Quick answer: The GPU runs async. After dispatch, call rd.submit() then rd.sync() before buffer_get_data — otherwise you read pre-dispatch data.
A custom compute shader does a parallel reduction. Reading the result buffer returns the input values — the read happened before the GPU finished.
Submit, Then Sync
var compute_list = rd.compute_list_begin()
rd.compute_list_bind_compute_pipeline(compute_list, pipeline)
rd.compute_list_bind_uniform_set(compute_list, uniform_set, 0)
rd.compute_list_dispatch(compute_list, groups_x, 1, 1)
rd.compute_list_end()
rd.submit()
rd.sync() # block until GPU done
var output = rd.buffer_get_data(output_buffer)
submit() sends the work; sync() blocks the CPU until the GPU finishes. Only then is buffer_get_data valid.
The Cost of Sync
sync() stalls the CPU. For per-frame compute, this serializes CPU and GPU — bad for performance. Mitigations:
- Dispatch this frame, sync + read next frame (1-frame latency, no stall).
- Use a double-buffered result so the CPU reads frame N-1 while the GPU computes frame N.

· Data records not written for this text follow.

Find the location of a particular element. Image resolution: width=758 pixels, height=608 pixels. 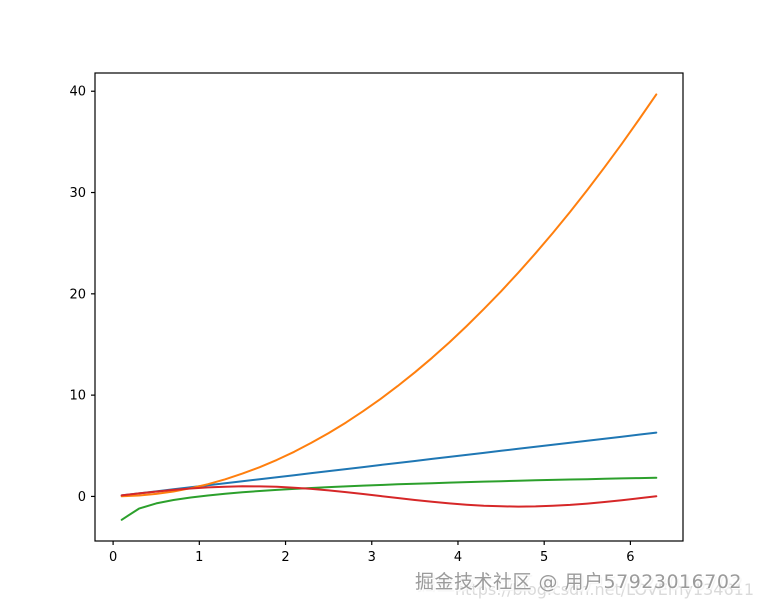

y-tick-label: 40 is located at coordinates (78, 92).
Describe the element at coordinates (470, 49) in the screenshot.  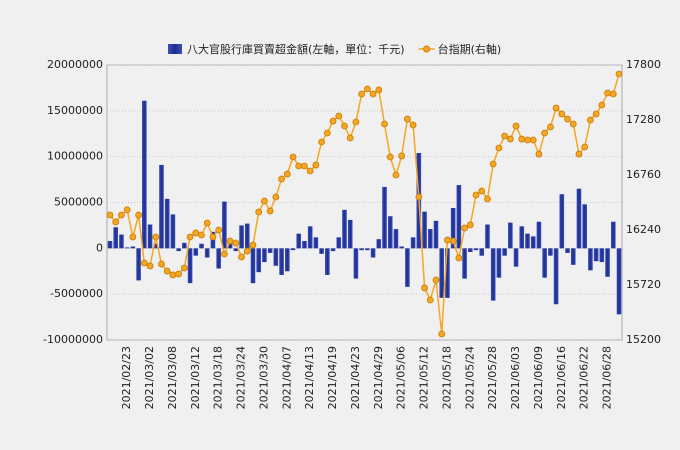
I see `legend-label: 台指期(右軸)` at that location.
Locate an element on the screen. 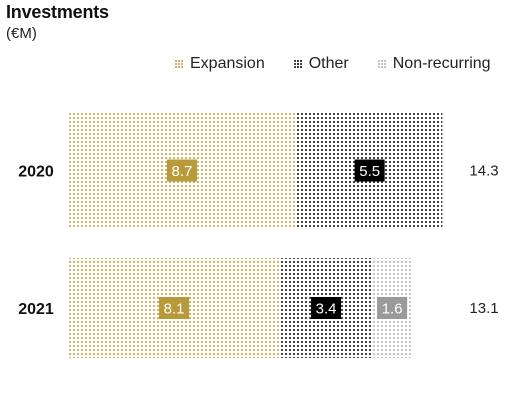  data-label: 3.4 is located at coordinates (326, 310).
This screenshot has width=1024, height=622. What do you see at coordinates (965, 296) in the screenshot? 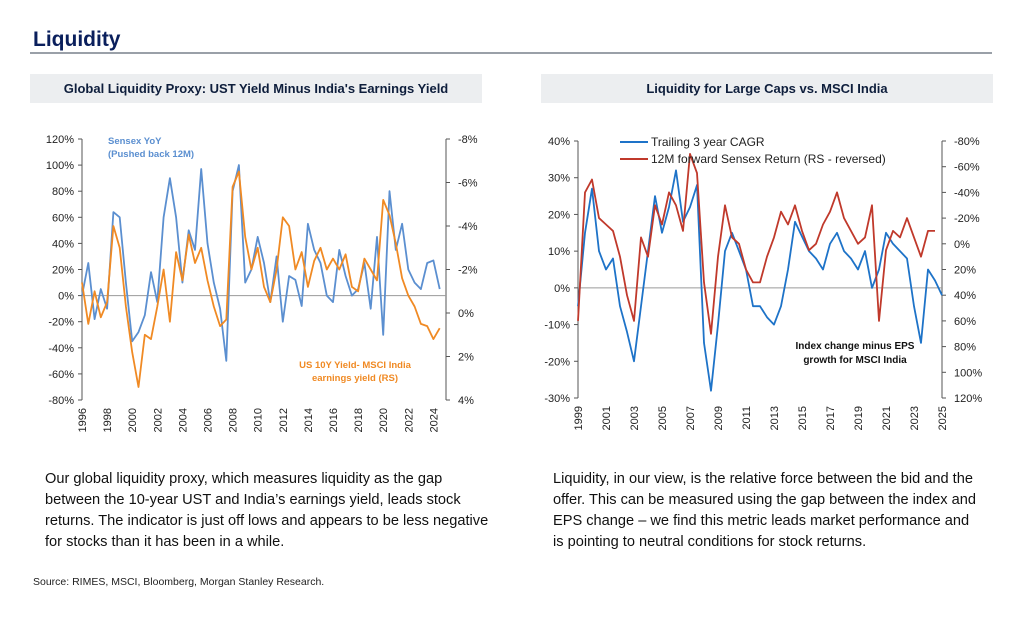
I see `right-axis-tick-label: 40%` at bounding box center [965, 296].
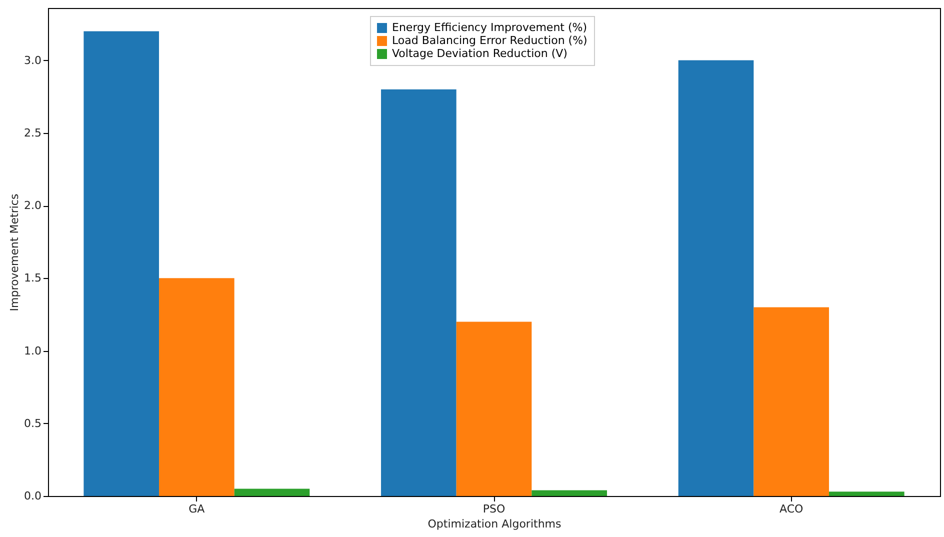 Image resolution: width=944 pixels, height=537 pixels. I want to click on legend-label: Energy Efficiency Improvement (%), so click(490, 28).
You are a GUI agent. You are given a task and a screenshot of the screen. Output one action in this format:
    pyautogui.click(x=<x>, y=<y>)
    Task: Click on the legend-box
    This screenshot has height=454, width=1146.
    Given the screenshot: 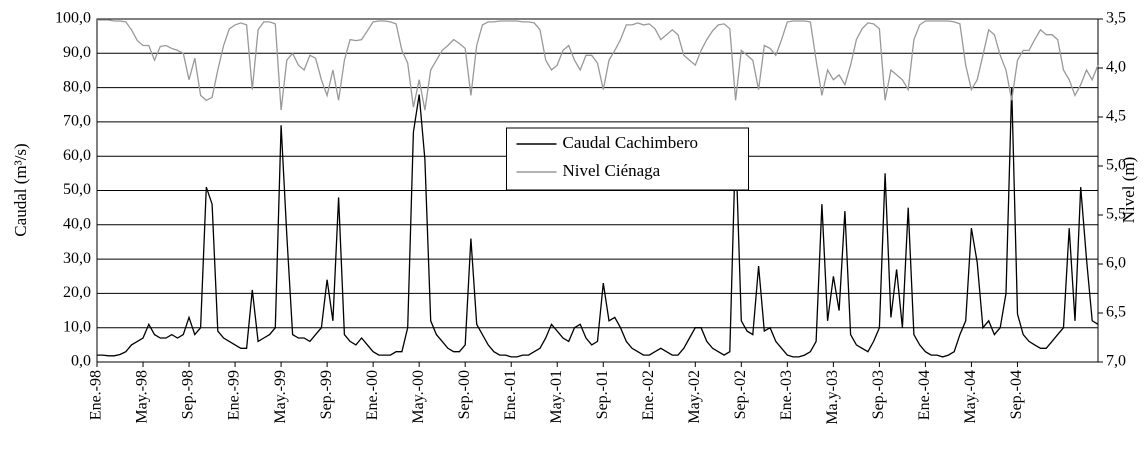 What is the action you would take?
    pyautogui.click(x=628, y=159)
    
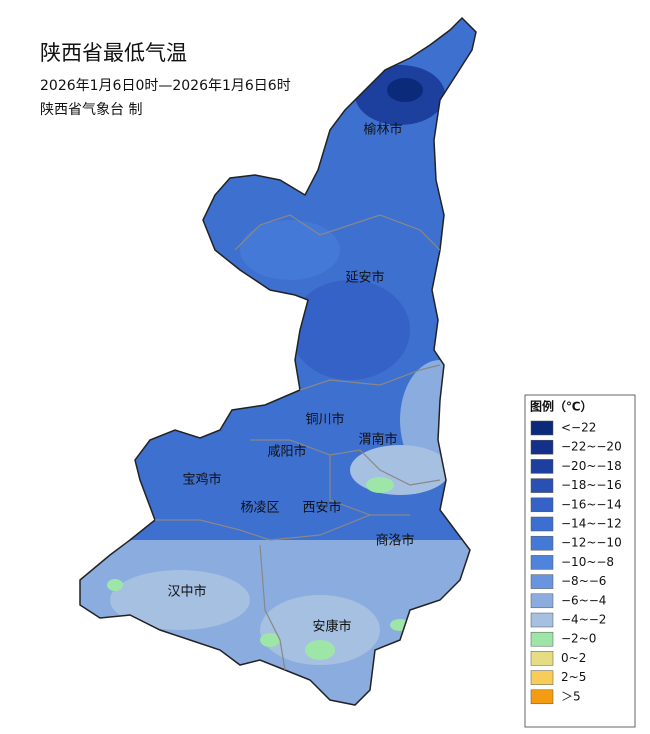 The height and width of the screenshot is (734, 650). What do you see at coordinates (394, 541) in the screenshot?
I see `city-label: 商洛市` at bounding box center [394, 541].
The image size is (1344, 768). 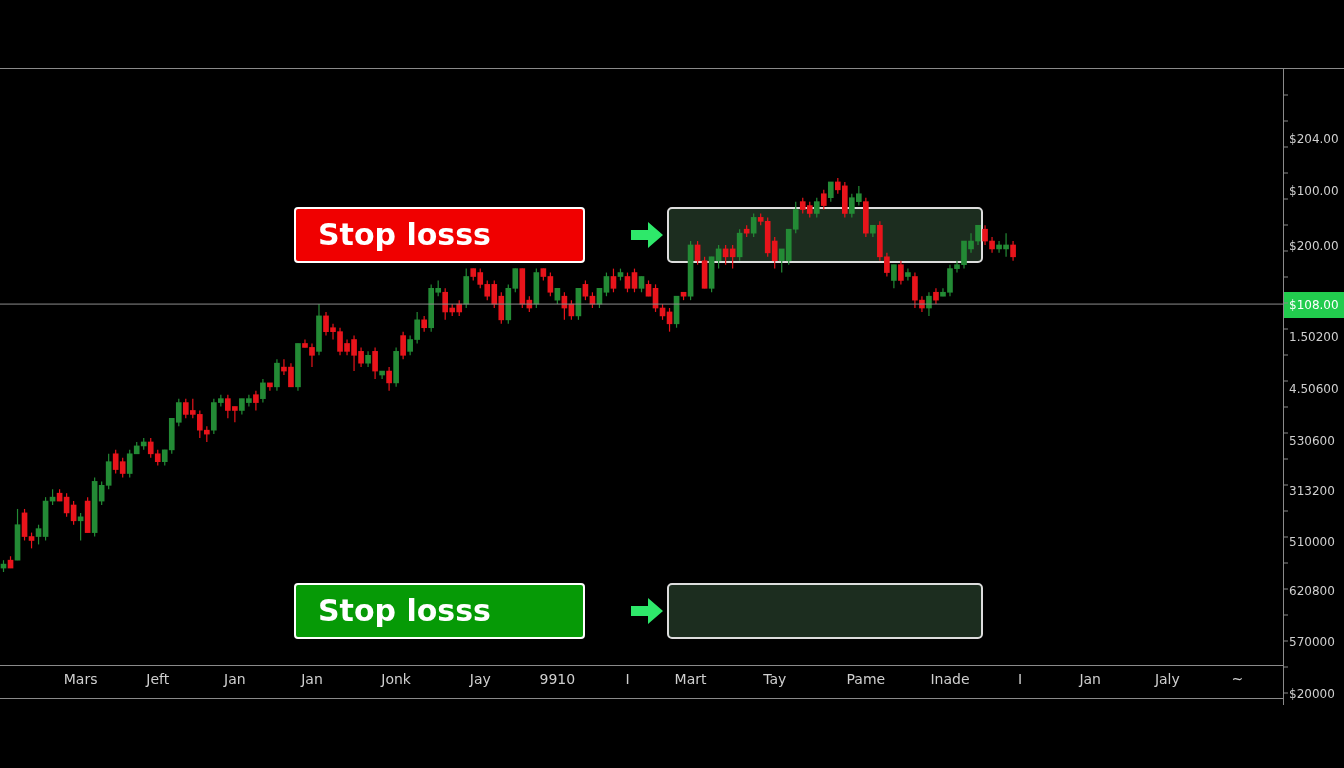 What do you see at coordinates (866, 680) in the screenshot?
I see `x-tick-label: Pame` at bounding box center [866, 680].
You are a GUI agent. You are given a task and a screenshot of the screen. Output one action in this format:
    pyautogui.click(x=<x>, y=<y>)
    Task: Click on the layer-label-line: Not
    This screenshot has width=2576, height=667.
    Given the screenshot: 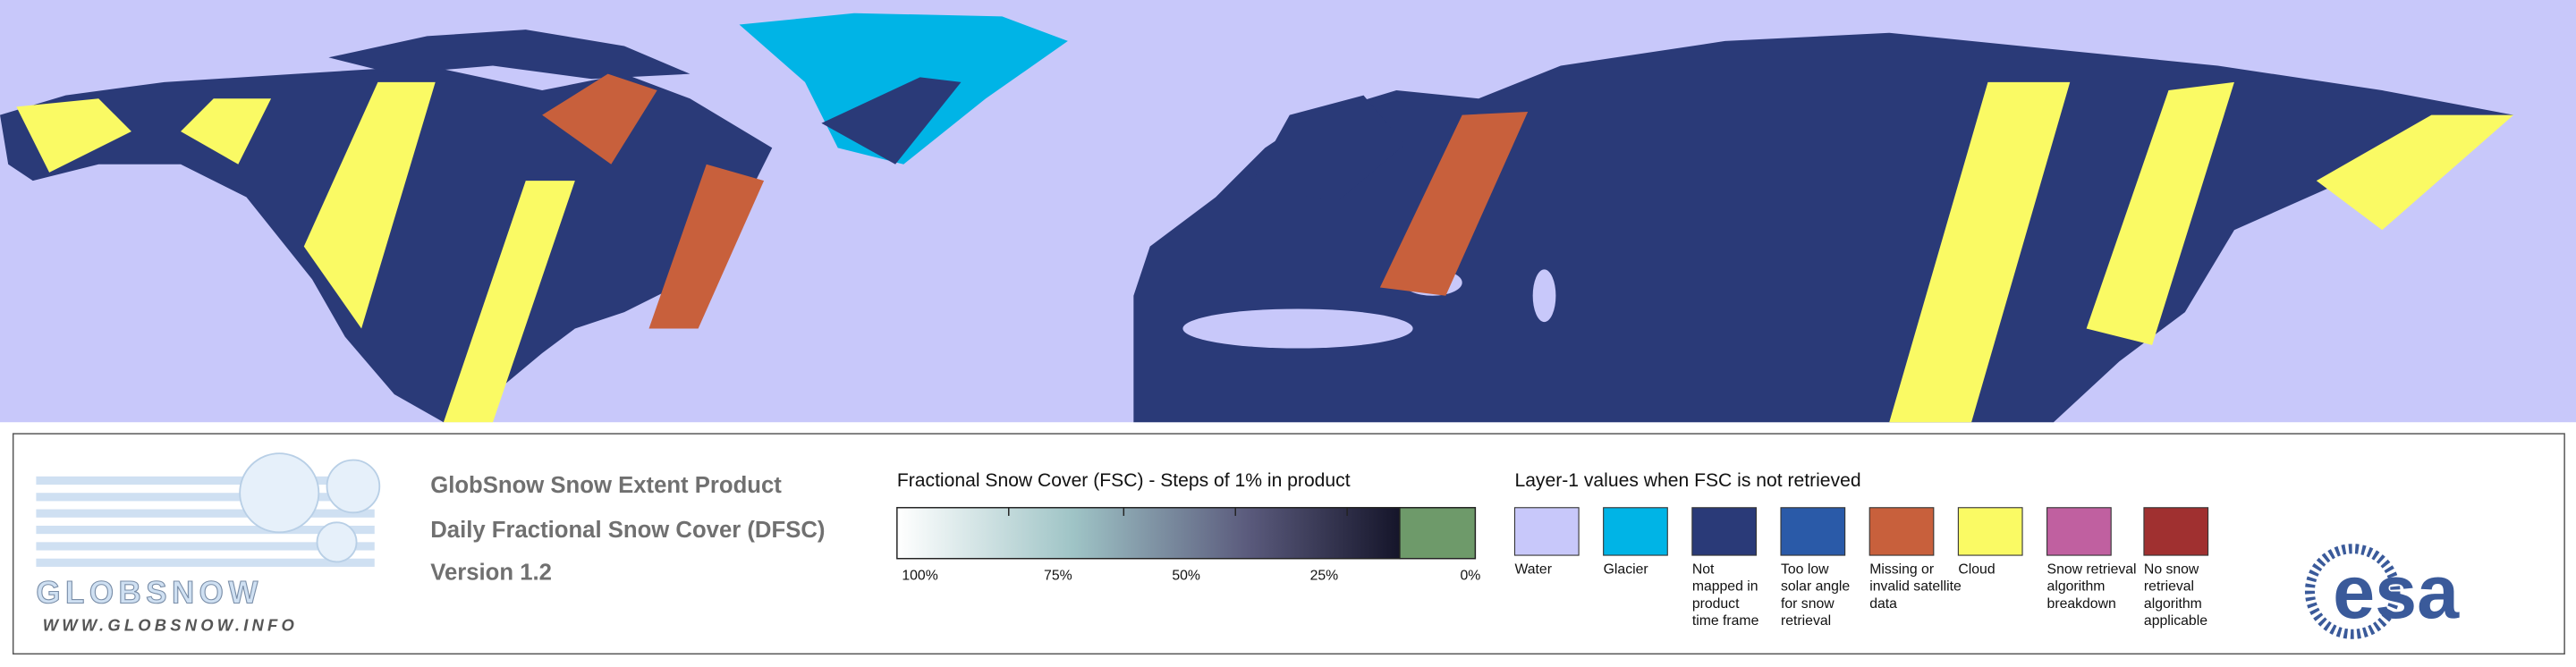 What is the action you would take?
    pyautogui.click(x=1704, y=569)
    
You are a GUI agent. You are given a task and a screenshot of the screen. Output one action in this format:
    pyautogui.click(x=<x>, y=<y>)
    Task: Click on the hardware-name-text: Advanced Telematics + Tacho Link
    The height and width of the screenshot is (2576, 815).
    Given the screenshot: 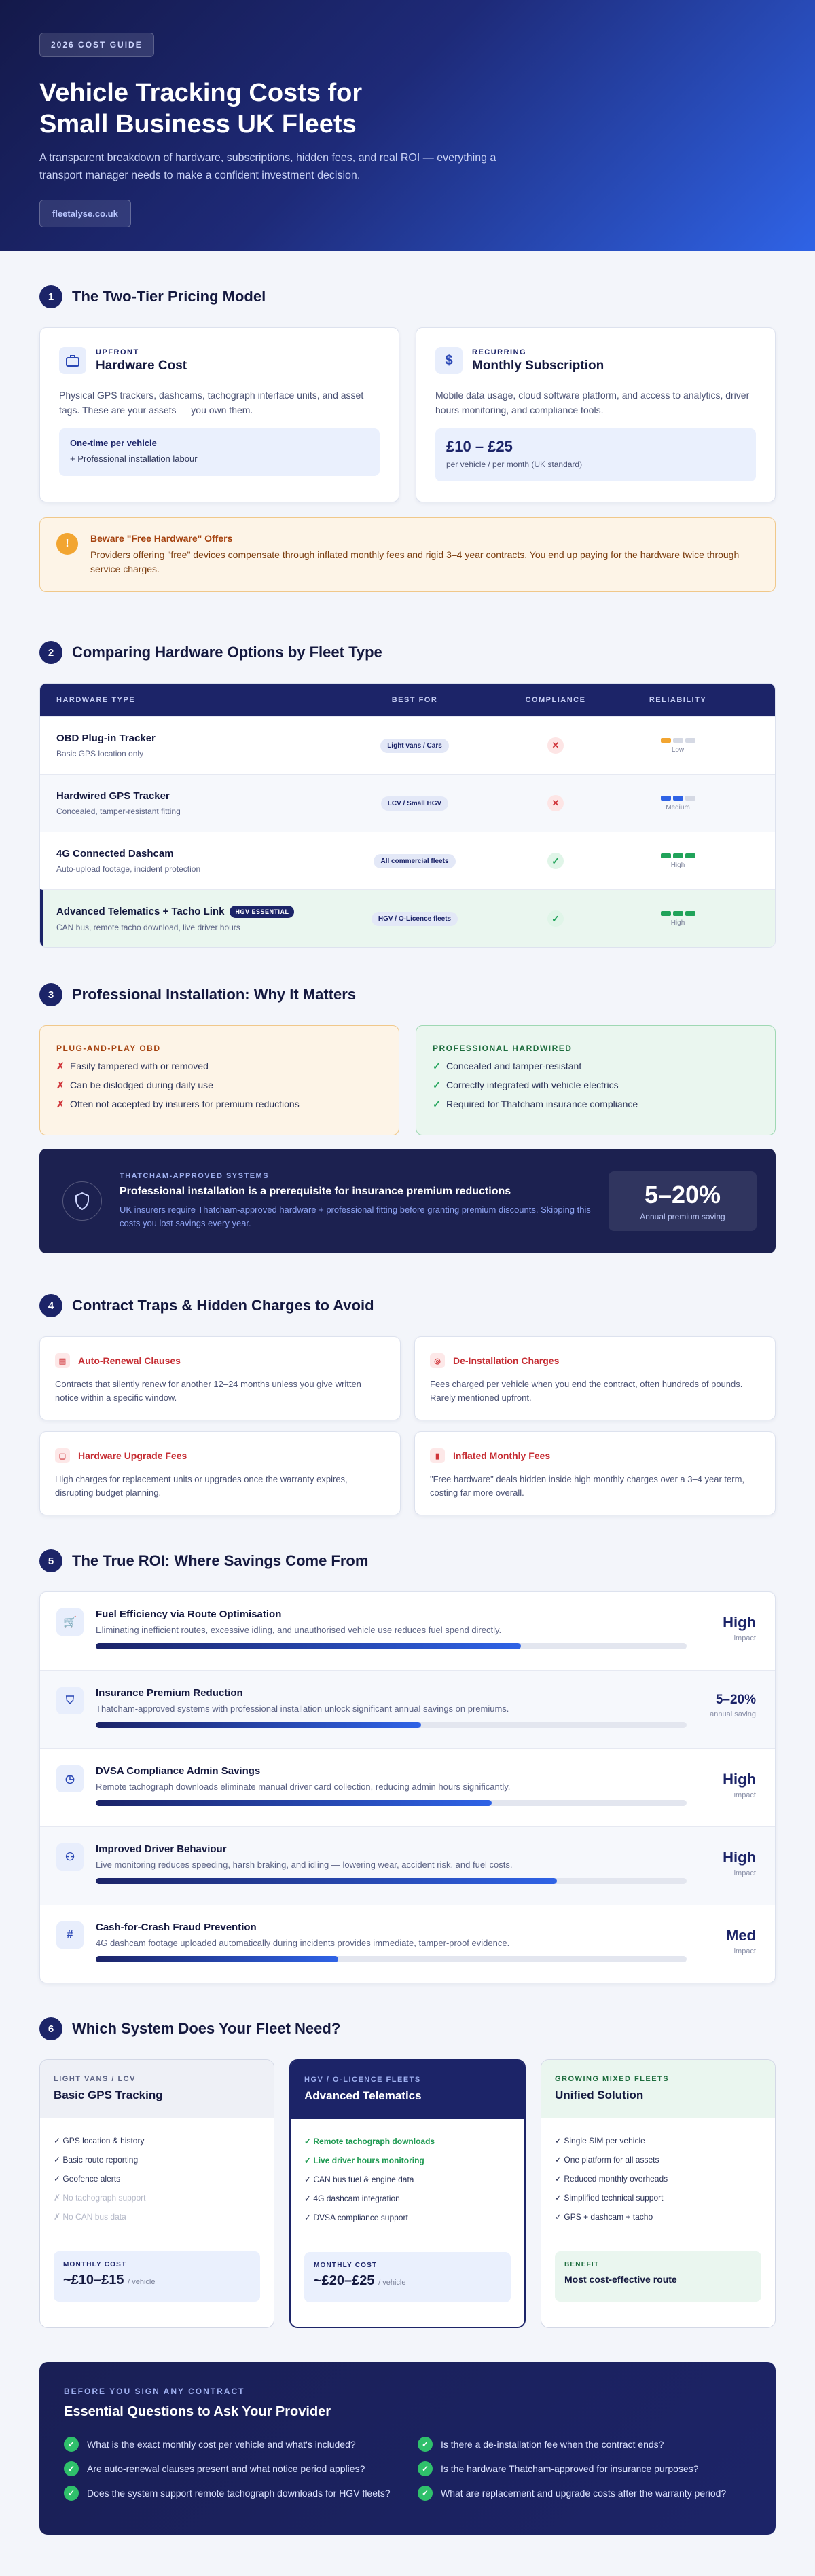 What is the action you would take?
    pyautogui.click(x=140, y=912)
    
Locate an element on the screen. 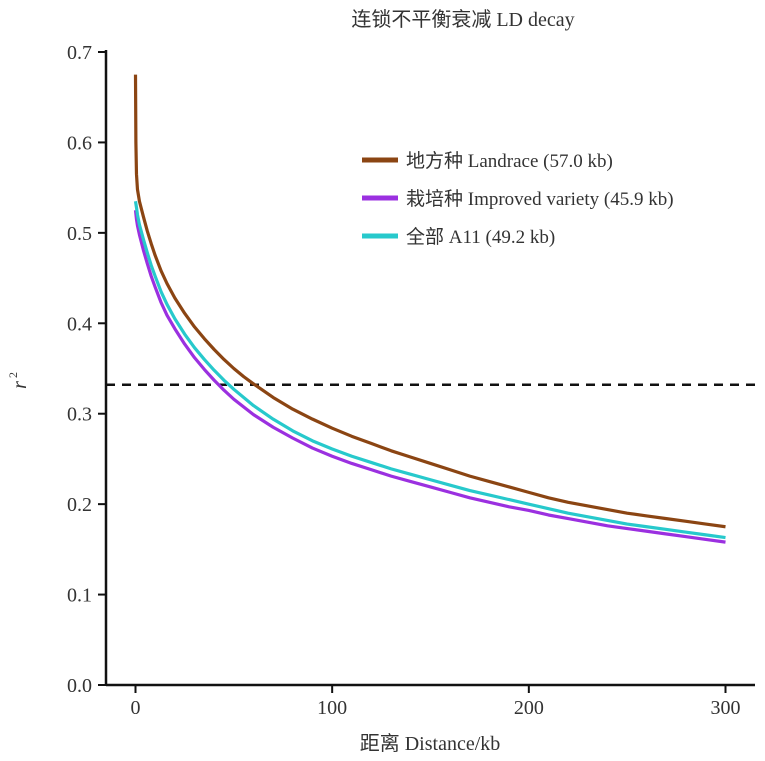 The image size is (765, 761). legend-label-0: 地方种 Landrace (57.0 kb) is located at coordinates (510, 161).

Local vs Global RenderingDevice
Use a local RenderingDevice (RenderingServer.create_local_rendering_device()) for standalone compute. The main RD is busy rendering; a local one isolates your compute submit/sync.
Verifying
Compute result matches the expected reduction. With the 1-frame-delayed read pattern, the CPU never stalls and the frame rate holds.
“The GPU is async. submit + sync makes the read valid — but design around the stall.”
For physics or simulation compute, the 1-frame-latency double-buffer pattern is standard — players never notice one frame, and you never stall.